Load Data from Kafka

Securely Connect to Kafka from SingleStore

Overview

When running a CREATE PIPELINE ... KAFKA ... statement, you may need to make a secure connection to Kafka.

Use Secure Socket Layer (SSL) for the connection and Simple Authentication and Security Layer (SASL) to authenticate. Using SASL for authentication is optional.

GSSAPI (Kerberos)
PLAIN
SCRAM-SHA-256
SCRAM-SHA-512
OAUTHBEARER SASL

Kerberos may used for authentication.

This topic assumes SSL and/or Kerberos have been set up, configured, and enabled on the Kafka brokers. For information on how to enable this functionality, see the SSL and SASL sections in the Kafka documentation.
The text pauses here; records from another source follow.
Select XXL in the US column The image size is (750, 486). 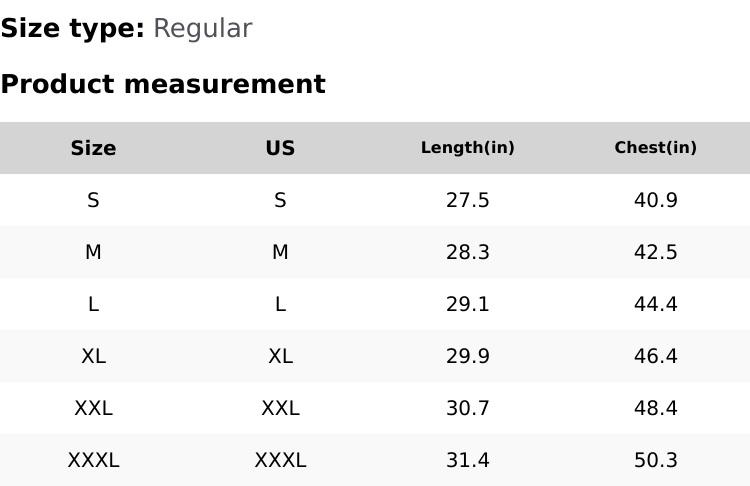tap(280, 408)
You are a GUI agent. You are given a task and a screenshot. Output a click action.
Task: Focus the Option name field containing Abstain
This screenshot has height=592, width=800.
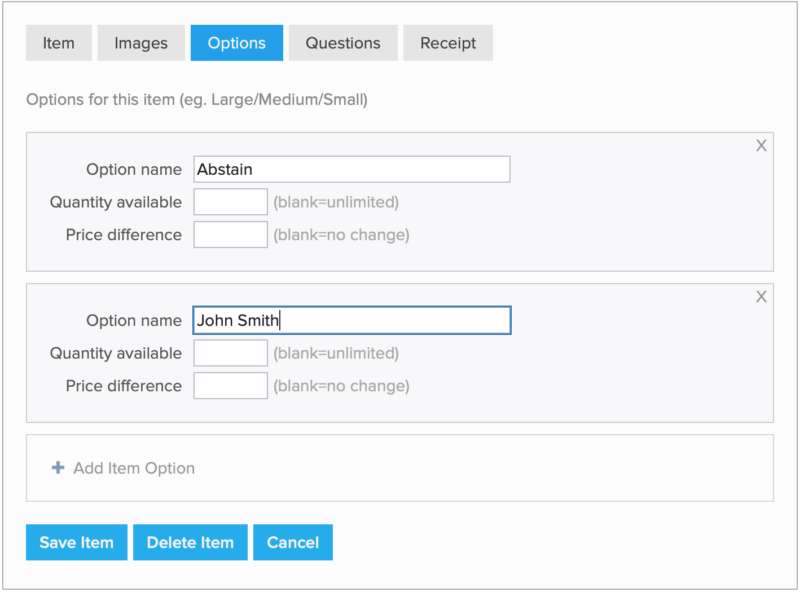pyautogui.click(x=351, y=169)
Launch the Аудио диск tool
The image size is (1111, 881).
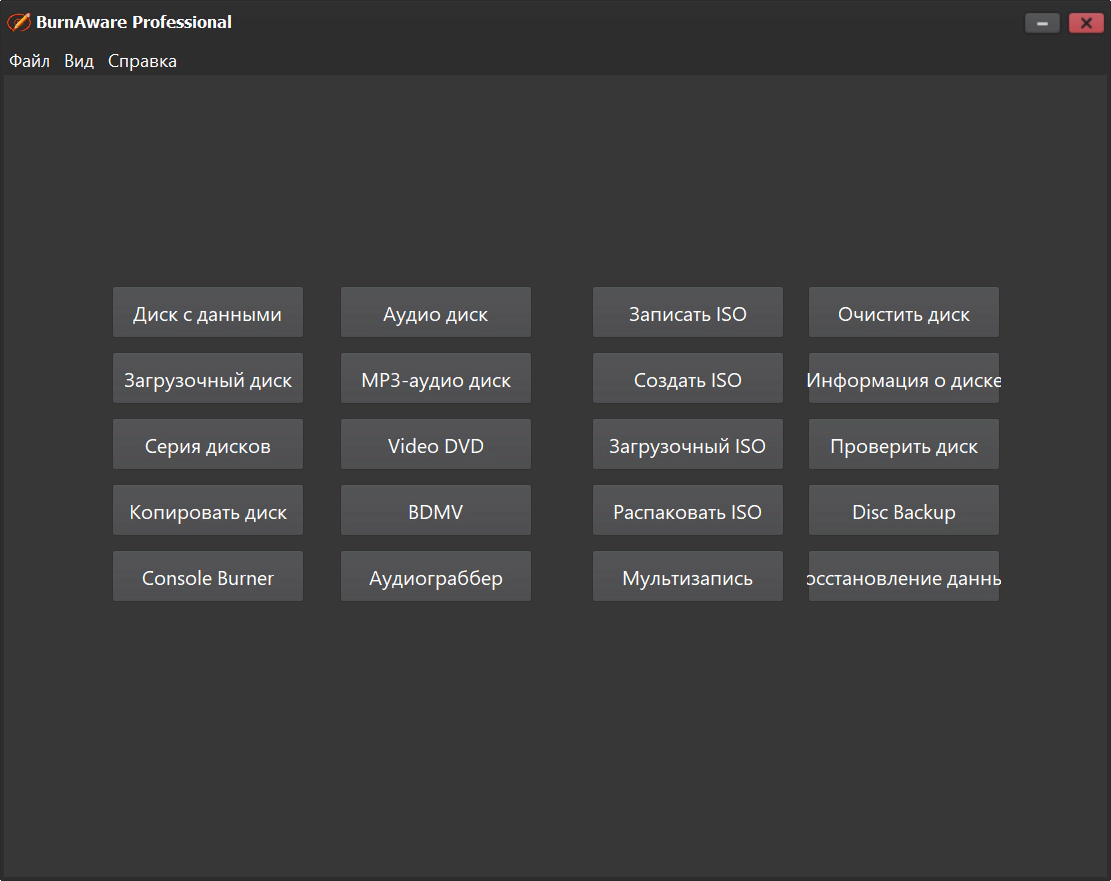[436, 313]
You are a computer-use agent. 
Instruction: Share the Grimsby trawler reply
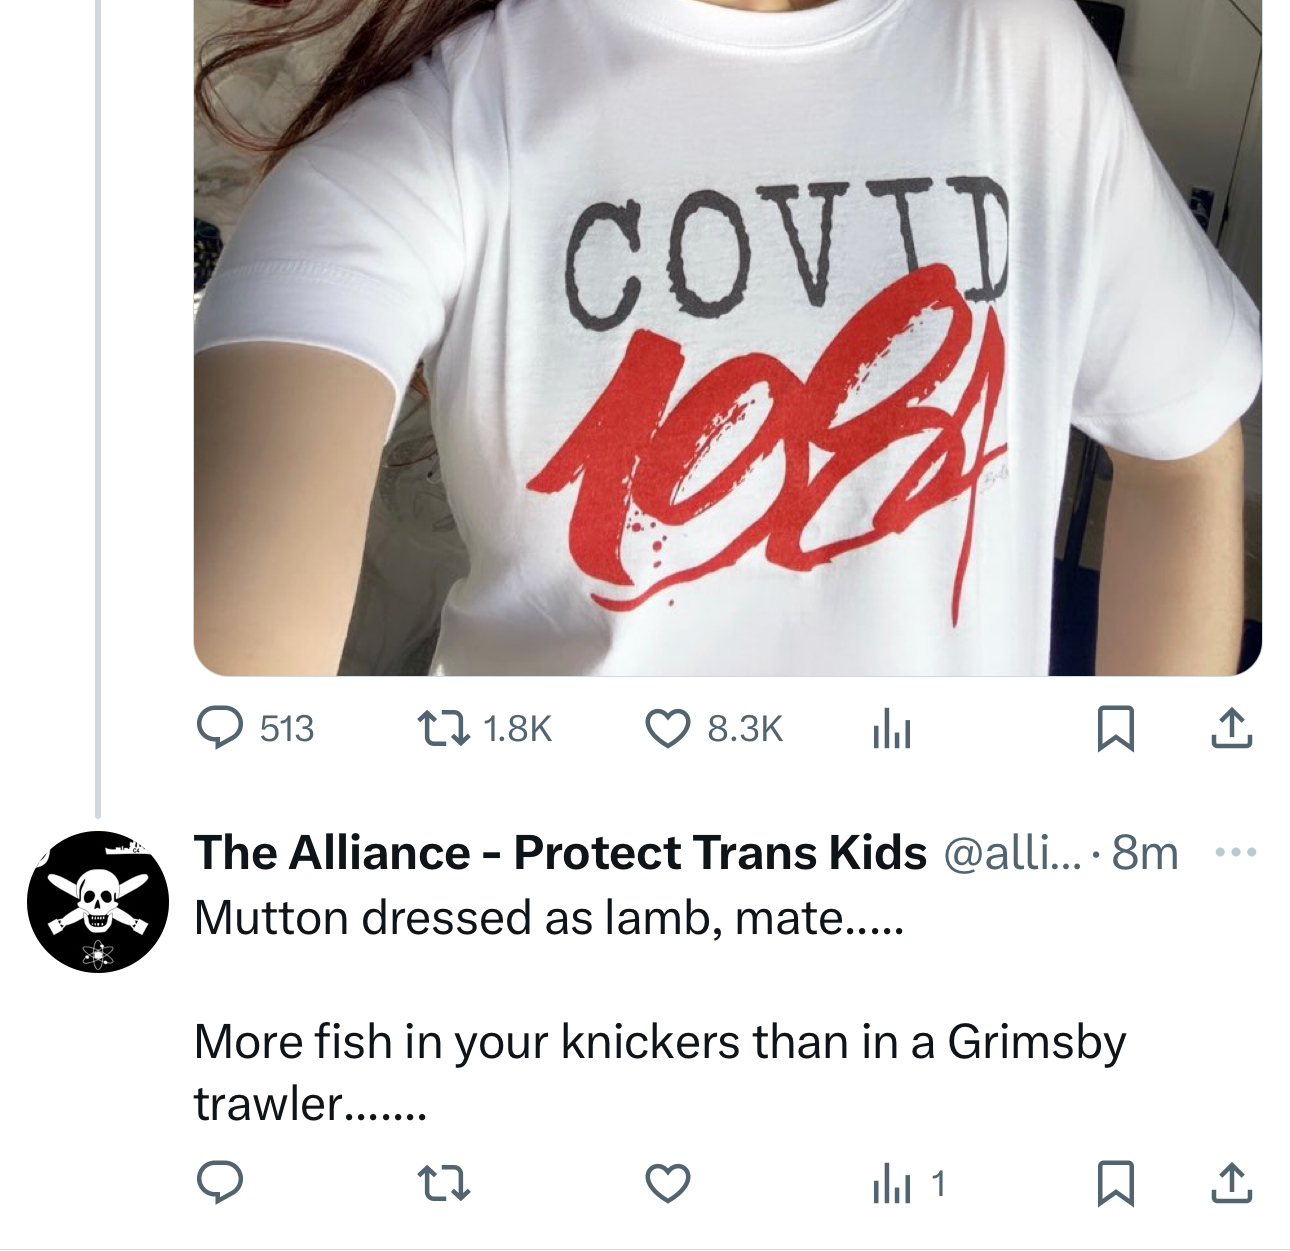click(1231, 1184)
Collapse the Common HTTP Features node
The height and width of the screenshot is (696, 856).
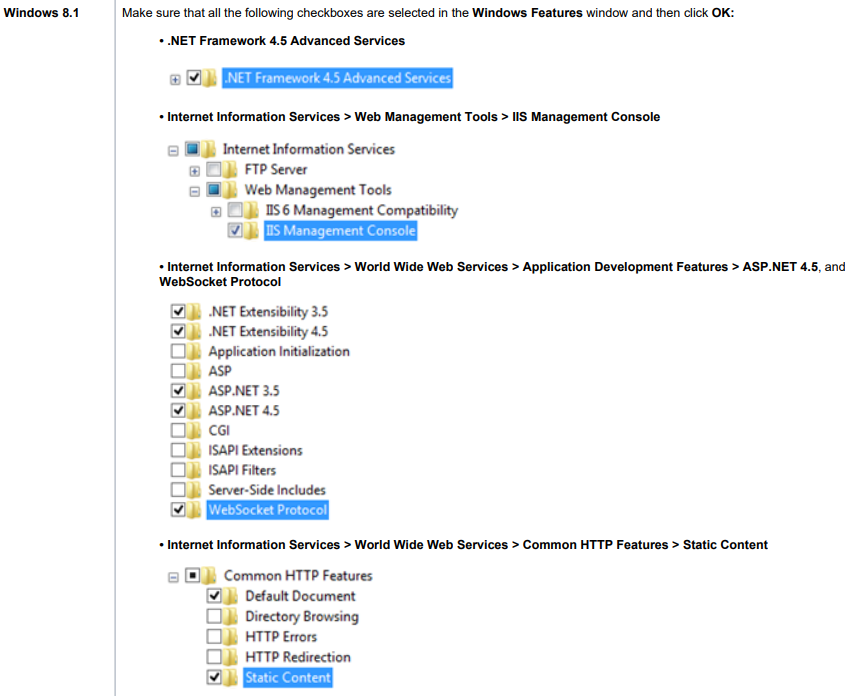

Convert Java Keystore (JKS) to Privacy Enhanced Mail (PEM) Key

To use SSL encryption for SingleStore pipelines, JKS keys need to be converted to PEM keys.

Note

In the steps below, the < > symbols indicate a variable and any information provided between these symbols is an example.

Create the key and keystore. You will be prompted to enter details such as name, organizational unit, city, state, etc.

Shell

keytool -genkey -keyalg RSA -keystore <keystore-name>.jks -storepass <password> -alias "<keystore-alias-name>"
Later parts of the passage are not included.